[THE DATA — start]

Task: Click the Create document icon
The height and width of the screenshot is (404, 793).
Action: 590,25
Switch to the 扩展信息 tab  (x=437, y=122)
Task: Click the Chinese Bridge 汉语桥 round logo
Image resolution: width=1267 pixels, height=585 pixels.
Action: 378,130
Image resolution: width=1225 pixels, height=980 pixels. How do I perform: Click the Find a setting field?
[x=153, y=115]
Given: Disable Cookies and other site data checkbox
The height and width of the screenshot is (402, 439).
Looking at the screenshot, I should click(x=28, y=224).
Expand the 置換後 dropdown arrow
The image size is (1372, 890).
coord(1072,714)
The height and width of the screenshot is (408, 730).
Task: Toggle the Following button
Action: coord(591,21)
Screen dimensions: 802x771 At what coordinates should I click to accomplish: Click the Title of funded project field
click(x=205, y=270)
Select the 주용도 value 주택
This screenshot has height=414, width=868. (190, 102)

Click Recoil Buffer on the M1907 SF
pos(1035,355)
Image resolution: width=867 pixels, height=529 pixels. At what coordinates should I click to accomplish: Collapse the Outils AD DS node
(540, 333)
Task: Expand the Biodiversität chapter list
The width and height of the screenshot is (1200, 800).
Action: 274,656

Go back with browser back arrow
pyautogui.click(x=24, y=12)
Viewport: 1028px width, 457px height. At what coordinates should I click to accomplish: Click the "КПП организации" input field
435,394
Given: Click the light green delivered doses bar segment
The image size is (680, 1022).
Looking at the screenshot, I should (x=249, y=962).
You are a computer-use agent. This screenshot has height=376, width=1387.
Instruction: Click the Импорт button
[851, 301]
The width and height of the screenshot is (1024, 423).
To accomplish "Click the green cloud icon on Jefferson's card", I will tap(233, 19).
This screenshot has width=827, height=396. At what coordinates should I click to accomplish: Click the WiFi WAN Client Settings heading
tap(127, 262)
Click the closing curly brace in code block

[THE DATA — finish]

**THE TASK**
Write down every entry exactly.

**RESPONSE TO THIS EXERCISE**
Task: Click the Create document icon
The height and width of the screenshot is (404, 793).
Action: 590,25
Switch to the 扩展信息 tab  (x=437, y=122)
Task: Click the Chinese Bridge 汉语桥 round logo
Image resolution: width=1267 pixels, height=585 pixels.
Action: 378,130
Image resolution: width=1225 pixels, height=980 pixels. How do I perform: Click the Find a setting field?
[x=153, y=115]
Given: Disable Cookies and other site data checkbox
The height and width of the screenshot is (402, 439).
Looking at the screenshot, I should click(x=28, y=224).
Expand the 置換後 dropdown arrow
The image size is (1372, 890).
coord(1072,714)
The height and width of the screenshot is (408, 730).
Task: Toggle the Following button
Action: coord(591,21)
Screen dimensions: 802x771 At what coordinates should I click to accomplish: Click the Title of funded project field
click(x=205, y=270)
Select the 주용도 value 주택
This screenshot has height=414, width=868. (190, 102)

Click Recoil Buffer on the M1907 SF
pos(1035,355)
Image resolution: width=867 pixels, height=529 pixels. At what coordinates should I click to accomplish: Collapse the Outils AD DS node
(540, 333)
Task: Expand the Biodiversität chapter list
The width and height of the screenshot is (1200, 800).
Action: 274,656

Go back with browser back arrow
pyautogui.click(x=24, y=12)
Viewport: 1028px width, 457px height. At what coordinates should I click to accomplish: Click the "КПП организации" input field
435,394
Given: Click the light green delivered doses bar segment
The image size is (680, 1022).
Looking at the screenshot, I should (x=249, y=962).
You are a computer-use agent. This screenshot has height=376, width=1387.
Instruction: Click the Импорт button
[851, 301]
The width and height of the screenshot is (1024, 423).
To accomplish "Click the green cloud icon on Jefferson's card", I will tap(233, 19).
This screenshot has width=827, height=396. At what coordinates should I click to accomplish: Click the WiFi WAN Client Settings heading
tap(127, 262)
Click the closing curly brace in code block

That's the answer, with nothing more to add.